El mismo 11 de septiembre de 1973, la junta de gobierno
dicta el DL 1, que señala que “con esta fecha se constituyen en Junta de
Gobierno y asumen el Mando Supremo de la Nación” (Nº 1). En este DL es posible
apreciar la intención de la junta de gobierno de asumir la totalidad del poder,
pero ante la falta de claridad de significado de la voz “mando supremo”, en
noviembre de 1973, la junta dicta el DL 128. En el art. 1 se afirma que “la
Junta de Gobierno ha asumido desde el 11 de Septiembre de 1973 el ejercicio de
los Poderes Constituyente, Legislativo y Ejecutivo”. La junta de gobierno asume
desde el principio la tarea de elaborar una nueva carta. Así, por medio del DS
1064 se “designa Comisión para que estudie, elabore y proponga un Anteproyecto
de una nueva Constitución Política del Estado”. Conviene recordar que los
integrantes de la Comisión, en su mayoría profesores de la Facultad de Derecho
de la Pontificia Universidad Católica de Chile, no se caracterizaron por
disentir profundamente en sus postulados ideológicos ya que eran cercanos a la
derecha chilena. En esta Comisión no cabía la representación de los sectores de
centro o siquiera de centro izquierda del escenario político chileno. Se trata
entonces de un “pluralismo limitado”, pero tan limitado, que estaba en ese
límite en que no puede tener sentido hablar de pluralismo. Se trataba de un
caso en el cual el adjetivo (limitado), destruye al sustantivo (pluralismo).
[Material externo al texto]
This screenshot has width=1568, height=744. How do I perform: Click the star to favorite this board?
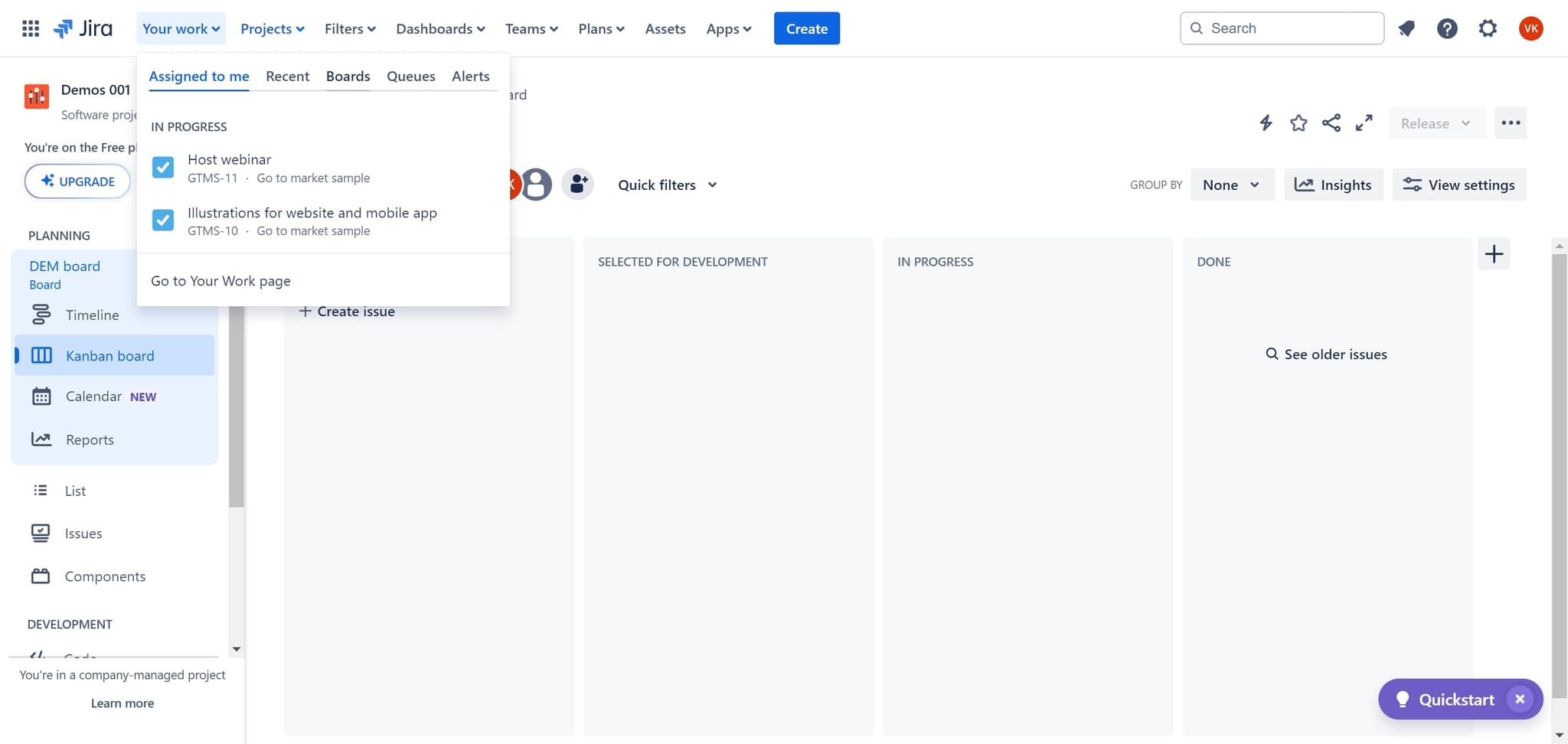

El 10 de agosto de 1980 el general Pinochet anunció
que la junta de gobierno, en ejercicio de su potestad constituyente, había
aprobado la nueva Constitución y que convocaba a la ciudadanía a un plebiscito
para ratificarlo, el cual se realizará el 11 de septiembre de 1980.
El 11 de septiembre de 1980 se realiza un plebiscito
para “ratificar” la Constitución. Hubo dos opciones: SI y NO, ganando la
primera alternativa con el 67,04% de los votos. La nueva Constitución fue
promulgada el 21 de octubre de 1980.
A partir de 1989 la Constitución ha sufrido múltiples
reformas, siendo relevantes las que se realizaron en los años 1989 y 2005, sin
embargo, los desafíos de la Constitución vigente permanecen en pie. No ha sido
fácil el devenir de la Carta durante sus treinta y cinco años de existencia y
no solo por el tema de legitimidad, sino especialmente por el tipo de sociedad
que se propone para los chilenos: un sistema democrático con un fuerte énfasis
en lo formal, con tutelajes originales y con un desacomodo entre norma y
realidad que esconden una profunda desconfianza sobre la madurez política de la
comunidad y que aspiran a mantener el statusquo con indiferencia a las
mutaciones que va experimentando la sociedad.
El 11 de septiembre de 1973, la irrupción militar
provoca un quiebre político-institucional, pero también un cisma para la
interpretación de la historia. La intervención golpista no supone una breve
interrupción del sistema democrático en vistas de restablecer la
institucionalidad resquebrajada sino que es más bien una refundación del Estado
de Chile. Se trata de un proyecto de restructuración global que rompe
violentamente con la tradición de la sociedad chilena, tanto en el nivel de las
relaciones económicas como en cuanto a la naturaleza del Estado e, incluso, las
concepciones ideológico culturales predominantes. De ahí la necesidad de barrer
con la Constitución de 1925 y elaborar una nueva Constitución que responda a
los nuevos paradigmas en los cuales descansará la institucionalidad.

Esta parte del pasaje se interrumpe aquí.